_Try it:_
Without skipping anything, print all of the data exactly.

[Start of section]

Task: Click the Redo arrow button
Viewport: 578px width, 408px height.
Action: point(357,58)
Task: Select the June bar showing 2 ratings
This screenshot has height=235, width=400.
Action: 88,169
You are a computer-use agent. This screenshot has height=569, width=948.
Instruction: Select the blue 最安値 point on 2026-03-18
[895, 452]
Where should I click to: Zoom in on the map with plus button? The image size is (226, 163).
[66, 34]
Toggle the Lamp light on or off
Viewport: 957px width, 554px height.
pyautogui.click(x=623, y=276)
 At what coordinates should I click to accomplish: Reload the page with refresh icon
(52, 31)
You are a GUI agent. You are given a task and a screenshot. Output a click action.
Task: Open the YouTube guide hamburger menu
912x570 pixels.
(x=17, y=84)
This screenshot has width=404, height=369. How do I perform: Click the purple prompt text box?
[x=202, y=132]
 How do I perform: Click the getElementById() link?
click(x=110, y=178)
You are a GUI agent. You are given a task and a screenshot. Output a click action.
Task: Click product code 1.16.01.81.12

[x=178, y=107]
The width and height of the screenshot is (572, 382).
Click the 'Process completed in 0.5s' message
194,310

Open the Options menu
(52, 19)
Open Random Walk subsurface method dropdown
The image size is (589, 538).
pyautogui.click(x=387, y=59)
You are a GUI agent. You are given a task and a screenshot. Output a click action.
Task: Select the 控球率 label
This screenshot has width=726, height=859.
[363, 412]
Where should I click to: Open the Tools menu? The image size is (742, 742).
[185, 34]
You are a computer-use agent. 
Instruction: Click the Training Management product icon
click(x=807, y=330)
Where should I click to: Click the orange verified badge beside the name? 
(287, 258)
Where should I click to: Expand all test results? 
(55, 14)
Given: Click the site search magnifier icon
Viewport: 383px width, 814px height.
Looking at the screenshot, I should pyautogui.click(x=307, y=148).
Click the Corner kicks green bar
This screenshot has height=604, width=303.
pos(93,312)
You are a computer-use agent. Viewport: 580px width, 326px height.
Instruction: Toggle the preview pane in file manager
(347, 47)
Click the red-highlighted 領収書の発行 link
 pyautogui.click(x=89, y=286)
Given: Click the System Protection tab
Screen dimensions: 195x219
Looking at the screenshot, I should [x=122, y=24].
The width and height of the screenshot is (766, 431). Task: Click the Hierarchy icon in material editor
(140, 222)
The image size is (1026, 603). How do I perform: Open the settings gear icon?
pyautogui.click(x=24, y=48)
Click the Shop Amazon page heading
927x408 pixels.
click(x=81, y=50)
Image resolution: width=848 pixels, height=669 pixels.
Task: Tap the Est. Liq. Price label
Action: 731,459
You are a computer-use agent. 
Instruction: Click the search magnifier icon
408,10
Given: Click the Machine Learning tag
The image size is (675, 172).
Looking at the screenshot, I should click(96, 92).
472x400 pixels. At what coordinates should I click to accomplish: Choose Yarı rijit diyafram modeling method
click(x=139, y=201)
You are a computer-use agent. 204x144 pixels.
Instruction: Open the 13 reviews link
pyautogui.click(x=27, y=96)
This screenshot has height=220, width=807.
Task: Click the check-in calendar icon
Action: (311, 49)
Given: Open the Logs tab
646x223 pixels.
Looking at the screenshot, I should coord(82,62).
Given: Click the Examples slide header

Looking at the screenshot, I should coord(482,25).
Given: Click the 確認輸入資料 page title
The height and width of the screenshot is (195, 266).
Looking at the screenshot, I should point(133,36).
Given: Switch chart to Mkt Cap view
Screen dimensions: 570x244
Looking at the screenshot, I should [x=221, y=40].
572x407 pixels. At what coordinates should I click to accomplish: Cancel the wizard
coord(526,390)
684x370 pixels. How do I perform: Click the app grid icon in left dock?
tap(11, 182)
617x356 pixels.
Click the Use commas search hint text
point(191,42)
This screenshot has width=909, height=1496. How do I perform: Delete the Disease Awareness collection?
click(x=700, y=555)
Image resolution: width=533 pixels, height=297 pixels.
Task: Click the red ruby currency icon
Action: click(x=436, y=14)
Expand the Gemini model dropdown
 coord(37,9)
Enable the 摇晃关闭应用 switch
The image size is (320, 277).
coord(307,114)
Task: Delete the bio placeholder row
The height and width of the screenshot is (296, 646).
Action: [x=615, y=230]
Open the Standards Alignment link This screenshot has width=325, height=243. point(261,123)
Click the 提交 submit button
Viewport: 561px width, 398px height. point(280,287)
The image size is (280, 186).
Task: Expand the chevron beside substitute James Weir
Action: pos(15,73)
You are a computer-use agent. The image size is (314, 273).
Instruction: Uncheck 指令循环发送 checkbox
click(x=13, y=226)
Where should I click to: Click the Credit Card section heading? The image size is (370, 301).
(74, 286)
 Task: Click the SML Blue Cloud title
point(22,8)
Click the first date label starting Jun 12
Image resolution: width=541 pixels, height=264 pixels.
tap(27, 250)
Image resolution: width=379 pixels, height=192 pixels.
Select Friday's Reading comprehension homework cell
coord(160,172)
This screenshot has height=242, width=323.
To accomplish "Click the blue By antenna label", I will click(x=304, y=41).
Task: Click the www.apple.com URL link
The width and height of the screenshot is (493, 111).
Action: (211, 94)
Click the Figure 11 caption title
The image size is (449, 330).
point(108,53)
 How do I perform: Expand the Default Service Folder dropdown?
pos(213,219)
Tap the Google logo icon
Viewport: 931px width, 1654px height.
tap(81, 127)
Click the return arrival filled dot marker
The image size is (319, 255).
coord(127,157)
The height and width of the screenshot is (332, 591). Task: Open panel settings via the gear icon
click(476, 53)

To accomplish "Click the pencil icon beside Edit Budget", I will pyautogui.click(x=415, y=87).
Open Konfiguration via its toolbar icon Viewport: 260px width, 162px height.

[End of section]

_Answer to this problem:_
Task: Click the Redo arrow button
Viewport: 578px width, 408px height.
Action: point(357,58)
Task: Select the June bar showing 2 ratings
This screenshot has height=235, width=400.
Action: 88,169
You are a computer-use agent. This screenshot has height=569, width=948.
Instruction: Select the blue 最安値 point on 2026-03-18
[895, 452]
Where should I click to: Zoom in on the map with plus button? The image size is (226, 163).
[66, 34]
Toggle the Lamp light on or off
Viewport: 957px width, 554px height.
pyautogui.click(x=623, y=276)
 At what coordinates should I click to accomplish: Reload the page with refresh icon
(52, 31)
You are a GUI agent. You are given a task and a screenshot. Output a click action.
Task: Open the YouTube guide hamburger menu
912x570 pixels.
(x=17, y=84)
This screenshot has width=404, height=369. How do I perform: Click the purple prompt text box?
[x=202, y=132]
 How do I perform: Click the getElementById() link?
click(x=110, y=178)
You are a GUI agent. You are given a task and a screenshot. Output a click action.
Task: Click product code 1.16.01.81.12

[x=178, y=107]
The width and height of the screenshot is (572, 382).
Click the 'Process completed in 0.5s' message
194,310

Open the Options menu
(52, 19)
Open Random Walk subsurface method dropdown
The image size is (589, 538).
pyautogui.click(x=387, y=59)
You are a GUI agent. You are given a task and a screenshot. Output a click action.
Task: Select the 控球率 label
This screenshot has width=726, height=859.
[363, 412]
Where should I click to: Open the Tools menu? The image size is (742, 742).
[185, 34]
You are a computer-use agent. 
Instruction: Click the Training Management product icon
click(x=807, y=330)
Where should I click to: Click the orange verified badge beside the name? 
(287, 258)
Where should I click to: Expand all test results? 
(55, 14)
Given: Click the site search magnifier icon
Viewport: 383px width, 814px height.
Looking at the screenshot, I should pyautogui.click(x=307, y=148).
Click the Corner kicks green bar
This screenshot has height=604, width=303.
pos(93,312)
You are a computer-use agent. Viewport: 580px width, 326px height.
Instruction: Toggle the preview pane in file manager
(347, 47)
Click the red-highlighted 領収書の発行 link
 pyautogui.click(x=89, y=286)
Given: Click the System Protection tab
Screen dimensions: 195x219
Looking at the screenshot, I should [x=122, y=24].
The width and height of the screenshot is (766, 431). Task: Click the Hierarchy icon in material editor
(140, 222)
The image size is (1026, 603). How do I perform: Open the settings gear icon?
pyautogui.click(x=24, y=48)
Click the Shop Amazon page heading
927x408 pixels.
click(x=81, y=50)
Image resolution: width=848 pixels, height=669 pixels.
Task: Tap the Est. Liq. Price label
Action: 731,459
You are a computer-use agent. 
Instruction: Click the search magnifier icon
408,10
Given: Click the Machine Learning tag
The image size is (675, 172).
Looking at the screenshot, I should click(96, 92).
472x400 pixels. At what coordinates should I click to accomplish: Choose Yarı rijit diyafram modeling method
click(x=139, y=201)
You are a computer-use agent. 204x144 pixels.
Instruction: Open the 13 reviews link
pyautogui.click(x=27, y=96)
This screenshot has height=220, width=807.
Task: Click the check-in calendar icon
Action: (311, 49)
Given: Open the Logs tab
646x223 pixels.
Looking at the screenshot, I should coord(82,62).
Given: Click the Examples slide header

Looking at the screenshot, I should coord(482,25).
Given: Click the 確認輸入資料 page title
The height and width of the screenshot is (195, 266).
Looking at the screenshot, I should point(133,36).
Given: Switch chart to Mkt Cap view
Screen dimensions: 570x244
Looking at the screenshot, I should [x=221, y=40].
572x407 pixels. At what coordinates should I click to accomplish: Cancel the wizard
coord(526,390)
684x370 pixels. How do I perform: Click the app grid icon in left dock?
tap(11, 182)
617x356 pixels.
Click the Use commas search hint text
point(191,42)
This screenshot has width=909, height=1496. How do I perform: Delete the Disease Awareness collection?
click(x=700, y=555)
Image resolution: width=533 pixels, height=297 pixels.
Task: Click the red ruby currency icon
Action: click(x=436, y=14)
Expand the Gemini model dropdown
 coord(37,9)
Enable the 摇晃关闭应用 switch
The image size is (320, 277).
coord(307,114)
Task: Delete the bio placeholder row
The height and width of the screenshot is (296, 646).
Action: [x=615, y=230]
Open the Standards Alignment link This screenshot has width=325, height=243. point(261,123)
Click the 提交 submit button
Viewport: 561px width, 398px height. point(280,287)
The image size is (280, 186).
Task: Expand the chevron beside substitute James Weir
Action: pos(15,73)
You are a computer-use agent. The image size is (314, 273).
Instruction: Uncheck 指令循环发送 checkbox
click(x=13, y=226)
Where should I click to: Click the Credit Card section heading? The image size is (370, 301).
(74, 286)
 Task: Click the SML Blue Cloud title
point(22,8)
Click the first date label starting Jun 12
Image resolution: width=541 pixels, height=264 pixels.
tap(27, 250)
Image resolution: width=379 pixels, height=192 pixels.
Select Friday's Reading comprehension homework cell
coord(160,172)
This screenshot has height=242, width=323.
To accomplish "Click the blue By antenna label", I will click(x=304, y=41).
Task: Click the www.apple.com URL link
The width and height of the screenshot is (493, 111).
Action: (211, 94)
Click the Figure 11 caption title
The image size is (449, 330).
point(108,53)
 How do I perform: Expand the Default Service Folder dropdown?
pos(213,219)
Tap the Google logo icon
Viewport: 931px width, 1654px height.
tap(81, 127)
Click the return arrival filled dot marker
The image size is (319, 255).
coord(127,157)
The height and width of the screenshot is (332, 591). Task: Open panel settings via the gear icon
click(476, 53)

To accomplish "Click the pencil icon beside Edit Budget", I will pyautogui.click(x=415, y=87).
Open Konfiguration via its toolbar icon Viewport: 260px width, 162px height.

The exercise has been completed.